We followed this up by heading into the Meinl factory to see the cymbal-making process in action. Although the tour guide spoke exclusively in German it was easy to get a feel for the efficiency and quality control of the company. From the automated hammering arm to the high-tech lathes, it was an impressively modern set-up.
Following this it was time to head to the second stage to witness Damien Schmitt. He is best known in France for his work with Jean-Luc Ponty and Alain Caron, but we’re pretty sure you’ll be hearing more from him soon. His eccentric personality really shone through in his playing and his masterclass in single pedal technique was mind-blowing.
Oli Rubow and Bertil Mark
Back on the main stage Oli Rubow and Bertil Mark kicked up a storm mixing live drums and percussion with an array of electronic samples. A seamless performance found the two darting between light and shade effortlessly, and with a lot of sub to boot! Oli employed a stark set-up comprising a simple kick, snare, cymbal arrangement, along with a bank of electronics.
Livin' in a box
At one point Bertil came to the front of the stage with a miked cardboard Meinl packing box, which he proceeded to play to within an inch of its life. A great, creative performance.
We met Meinl artist Chris Coleman (Prince, New Kids On The Block, Chaka Khan) at dinner the previous night, and he was a super positive, highly driven character, so we were more than excited to see him perform at the festival. Luckily we were able to catch him twice as he was also scheduled to play the main stage later in the day. First up he was on the second stage. The main focus of his masterclass was practising drums to play music. When you listen to or play music he impressed on the crowd that you must always think about timing, counting and the music itself. The queue to meet him afterwards was the biggest we’d seen all day, and he encouraged a similarly strong crowd for his main stage set later in the afternoon.
The UK’s own blastbeat powerhouse Dave Mackintosh graced the main stage next and played like he was with his band, Dragonforce, in front of thousands.
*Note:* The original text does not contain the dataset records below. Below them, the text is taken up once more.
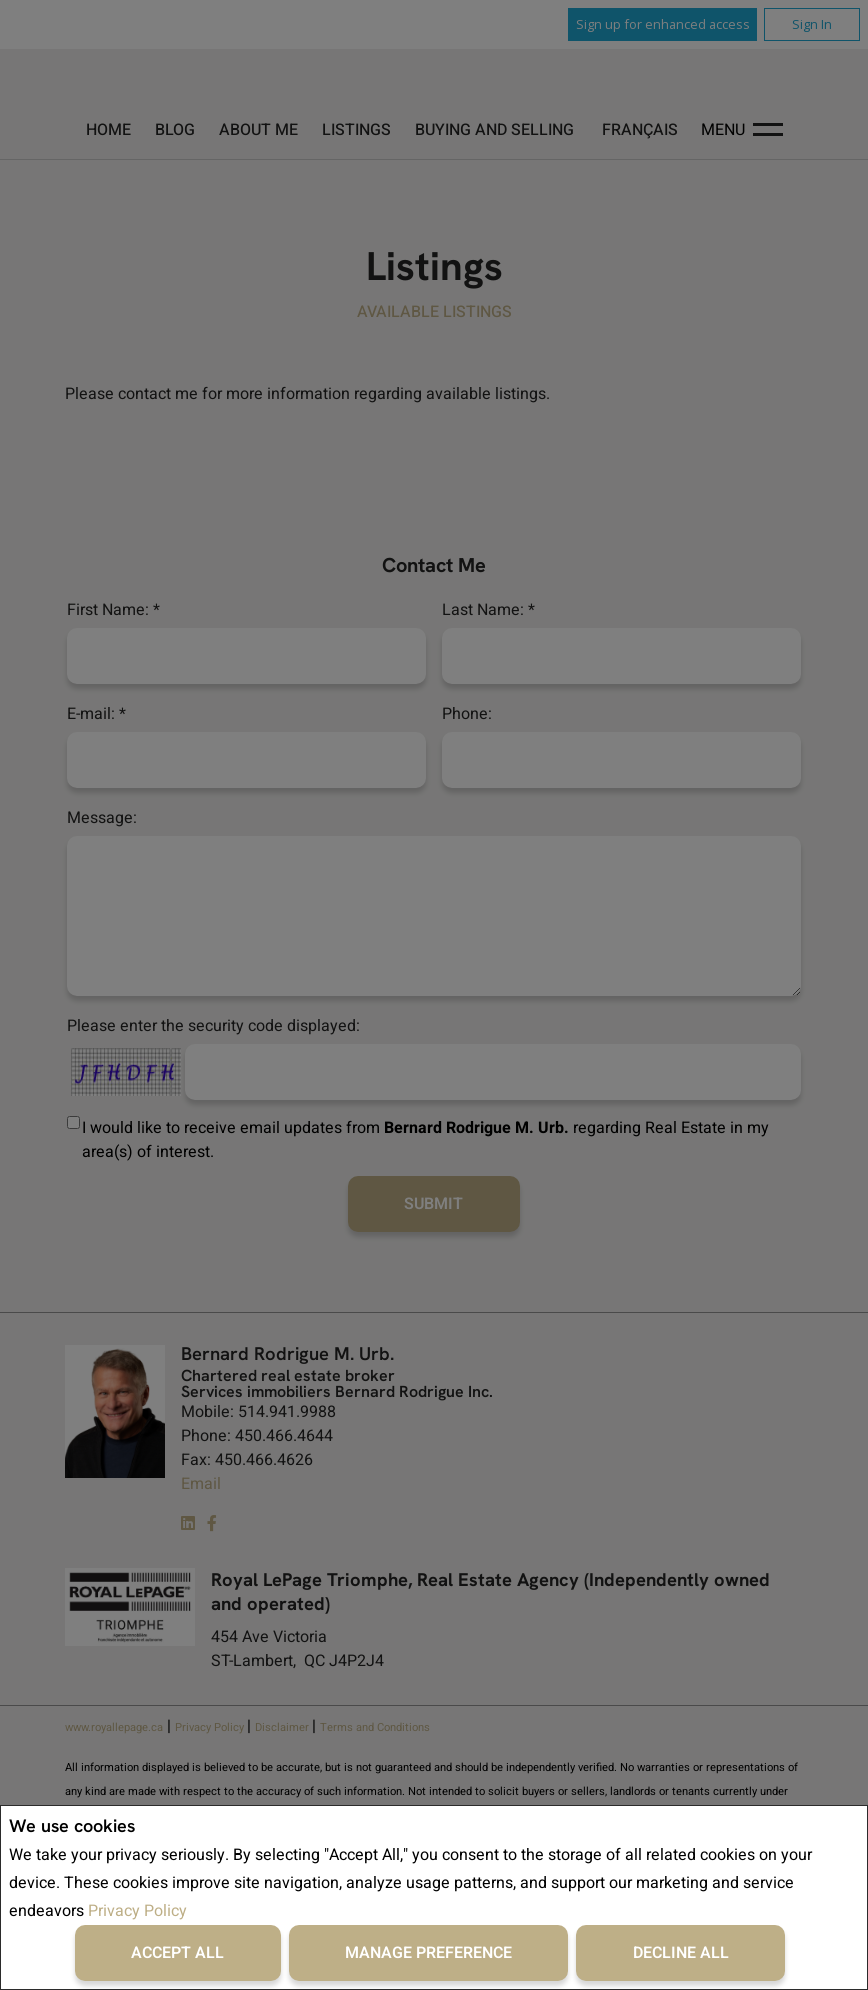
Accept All (177, 1953)
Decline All (681, 1953)
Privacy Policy (137, 1911)
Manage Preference (428, 1953)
His set consisted mainly of Dragonforce tracks with some talking and Q&A in between. His precision is second-to-none, and when it comes to stamina this guy has it nailed. It was an energetic and exciting set and we can’t wait to have him perform at the London Music Show for us in October.
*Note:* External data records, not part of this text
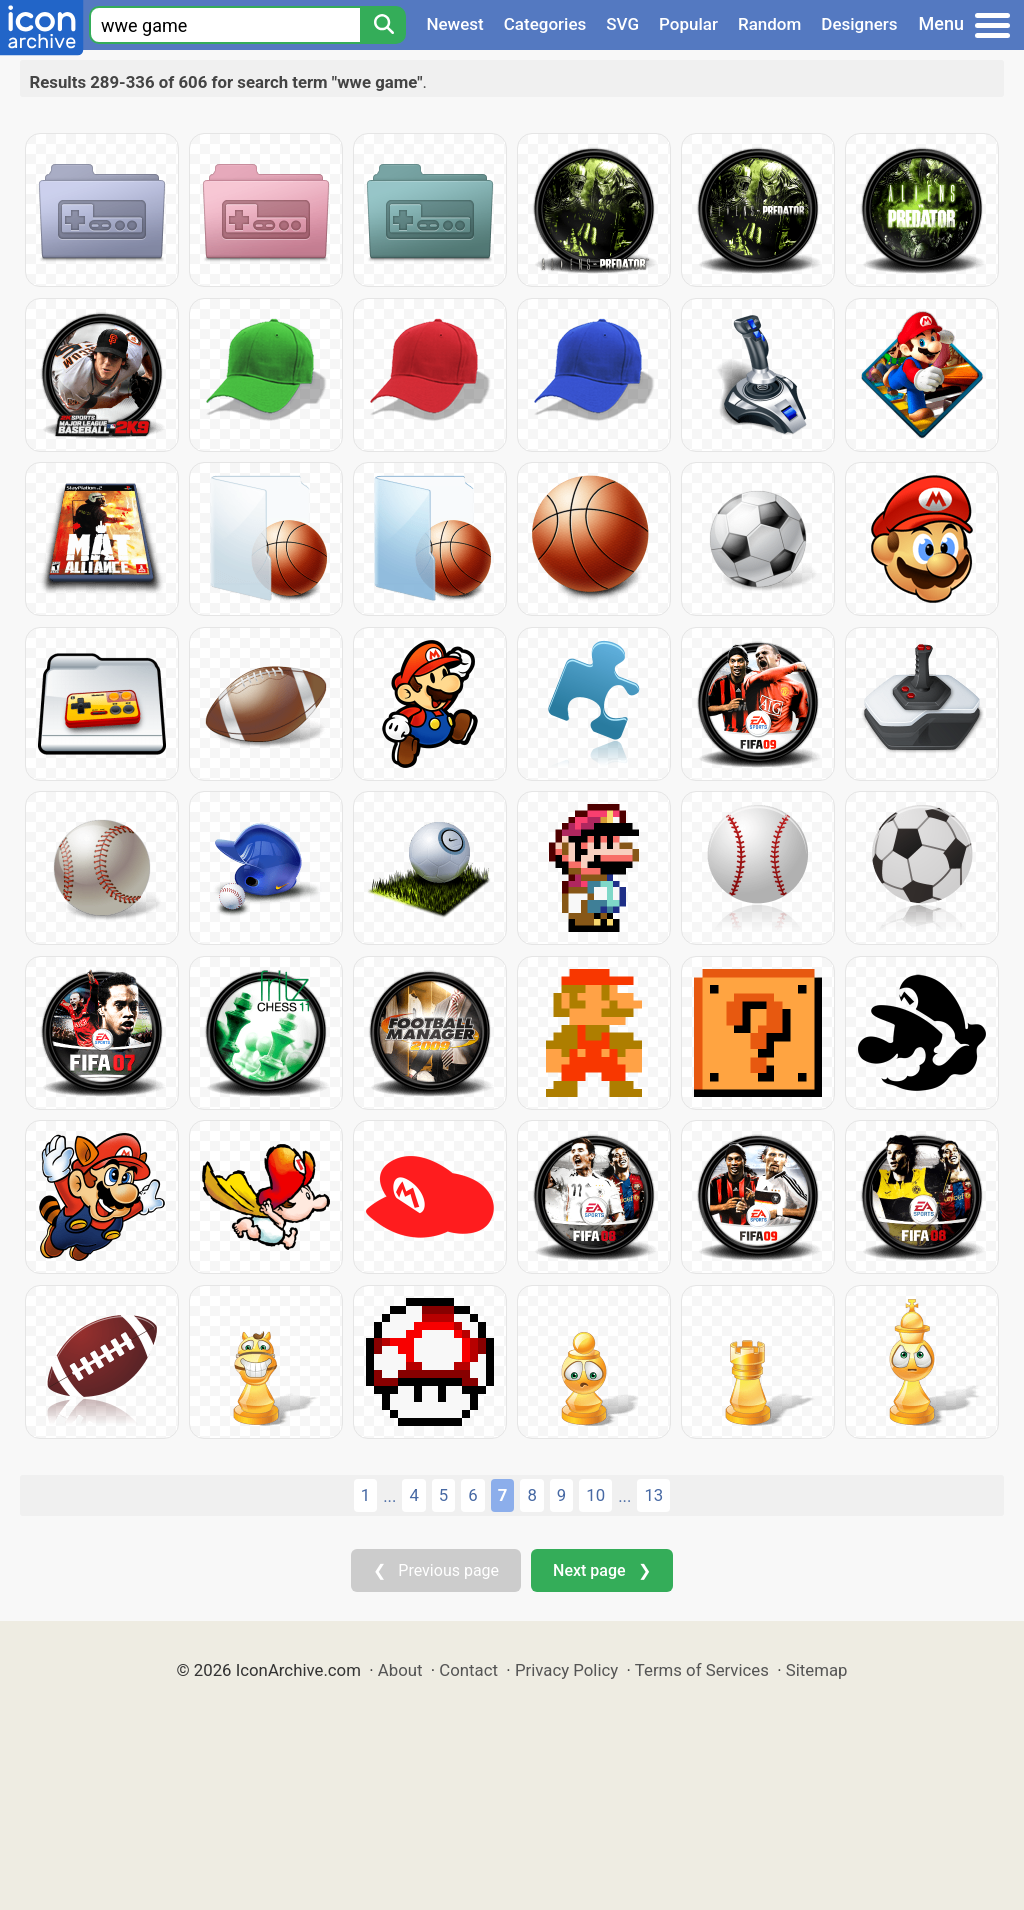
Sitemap (817, 1670)
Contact (468, 1670)
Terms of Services (702, 1670)
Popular (688, 24)
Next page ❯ (601, 1570)
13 (653, 1495)
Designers (859, 24)
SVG (622, 24)
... (389, 1496)
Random (769, 24)
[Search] (383, 25)
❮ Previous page (436, 1570)
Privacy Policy (566, 1670)
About (400, 1670)
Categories (545, 24)
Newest (454, 24)
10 (595, 1495)
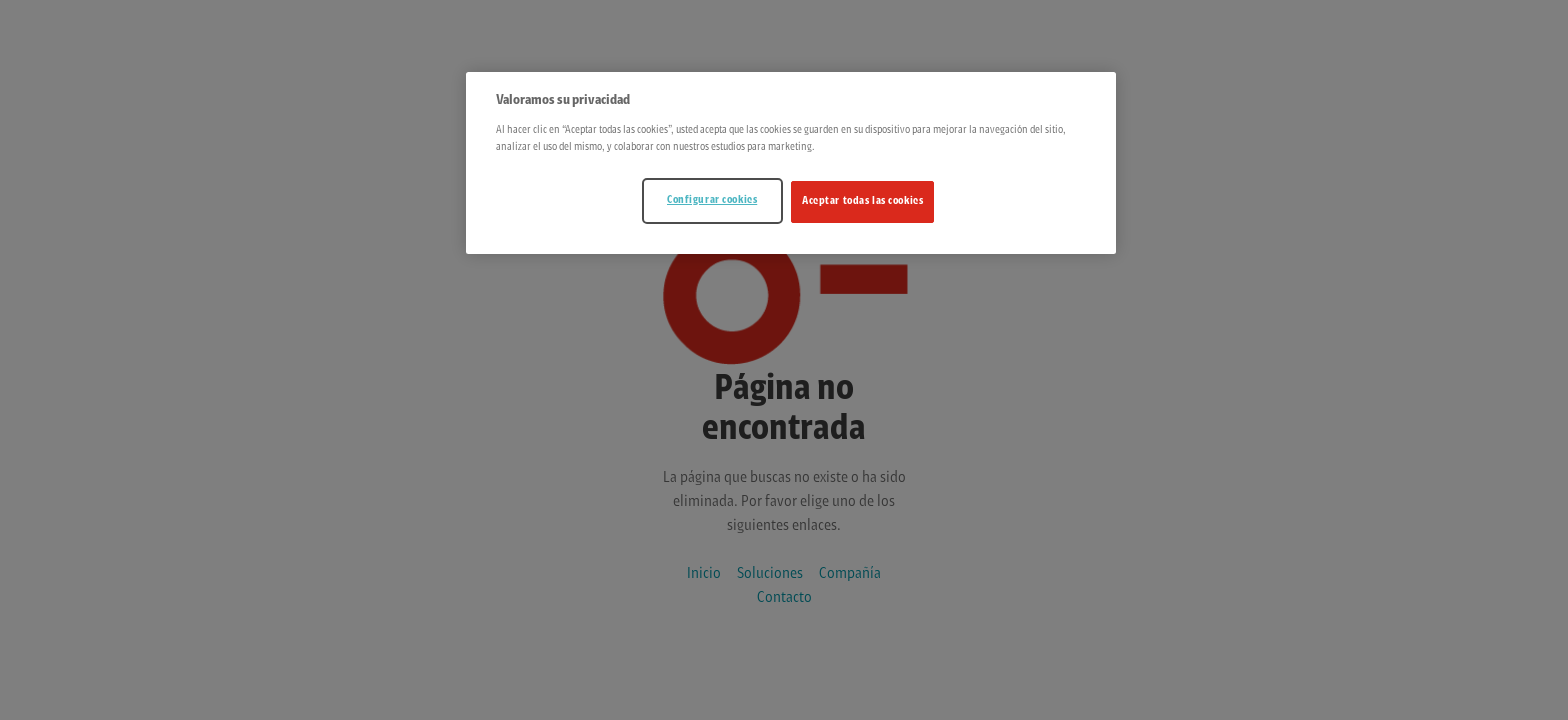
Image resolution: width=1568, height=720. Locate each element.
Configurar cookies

In a separate room Benny Greb was doing his thing in an additional masterclass for a handful of paying customers, covering the subject of groove. With a bass player in tow he demonstrated the skills required for playing behind, on and in front of the beat. A real eye-opener.
Unique conga designs
Following Chris Coleman’s second set, and a bit of a play in the percussion tent for us (including checking out some cool one-off conga finishes), Damien Schmitt took to the main stage to perform an astounding, genre-crossing set that proved him to be an absolute master of technique. Any doubts about his ability had been quickly erased as he hit full stride. Hello Mr Lang? How are you going to follow THAT?
Thomas Lang has spent plenty of time on the clinic circuit and has proven himself to be an absolute crowd-pleaser. When he arrived on stage to rapturous applause and sat behind his brand new DW kit we were expecting fireworks of the percussive variety. Instead we got a solid performance of tracks by Thomas’ new band Stork.
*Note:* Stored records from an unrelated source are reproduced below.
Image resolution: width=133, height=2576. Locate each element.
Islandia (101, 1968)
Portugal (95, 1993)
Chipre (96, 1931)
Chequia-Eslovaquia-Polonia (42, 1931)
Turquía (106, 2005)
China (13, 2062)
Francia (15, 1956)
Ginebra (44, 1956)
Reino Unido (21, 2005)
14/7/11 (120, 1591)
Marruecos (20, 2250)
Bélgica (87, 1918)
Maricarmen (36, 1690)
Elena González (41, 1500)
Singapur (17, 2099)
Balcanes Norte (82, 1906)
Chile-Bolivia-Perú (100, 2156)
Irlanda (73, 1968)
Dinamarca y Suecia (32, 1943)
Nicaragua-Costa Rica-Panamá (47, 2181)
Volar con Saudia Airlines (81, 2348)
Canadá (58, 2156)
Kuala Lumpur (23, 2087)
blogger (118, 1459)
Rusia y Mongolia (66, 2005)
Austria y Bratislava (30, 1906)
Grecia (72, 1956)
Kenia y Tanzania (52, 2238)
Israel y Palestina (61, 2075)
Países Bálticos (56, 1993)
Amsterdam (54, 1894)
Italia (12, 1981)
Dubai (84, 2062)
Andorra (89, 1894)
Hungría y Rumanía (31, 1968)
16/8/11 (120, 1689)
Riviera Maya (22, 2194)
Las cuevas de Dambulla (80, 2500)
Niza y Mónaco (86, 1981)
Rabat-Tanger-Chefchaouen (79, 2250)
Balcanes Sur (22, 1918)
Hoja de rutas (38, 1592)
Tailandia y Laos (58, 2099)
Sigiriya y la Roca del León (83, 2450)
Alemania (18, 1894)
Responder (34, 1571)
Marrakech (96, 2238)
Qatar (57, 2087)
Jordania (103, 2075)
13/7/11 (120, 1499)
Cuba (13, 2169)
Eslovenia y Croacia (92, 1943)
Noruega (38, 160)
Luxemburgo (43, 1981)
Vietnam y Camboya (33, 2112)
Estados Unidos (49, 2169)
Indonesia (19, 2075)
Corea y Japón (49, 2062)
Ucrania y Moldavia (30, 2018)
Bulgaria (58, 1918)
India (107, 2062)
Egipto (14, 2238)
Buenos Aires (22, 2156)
It was refreshing to hear Thomas play in such a musical setting, but, the crowd was waiting for something extra. Of course, the drum sorcery wasn’t far off and Thomas quickly settled into a phenomenal 25 minute solo covering independence, speed and mind-blowing tricks.
The grand finale
All-in-all the Meinl Drum Festival served up a fantastic day of drums. Our thanks go to the entire Meinl team for their hospitality, and particularly to Norbert Saemann, the main man behind the festival. At the end of this year’s event Norbert revealed that next year’s festival will take place in Mexico City. Our tickets are already booked!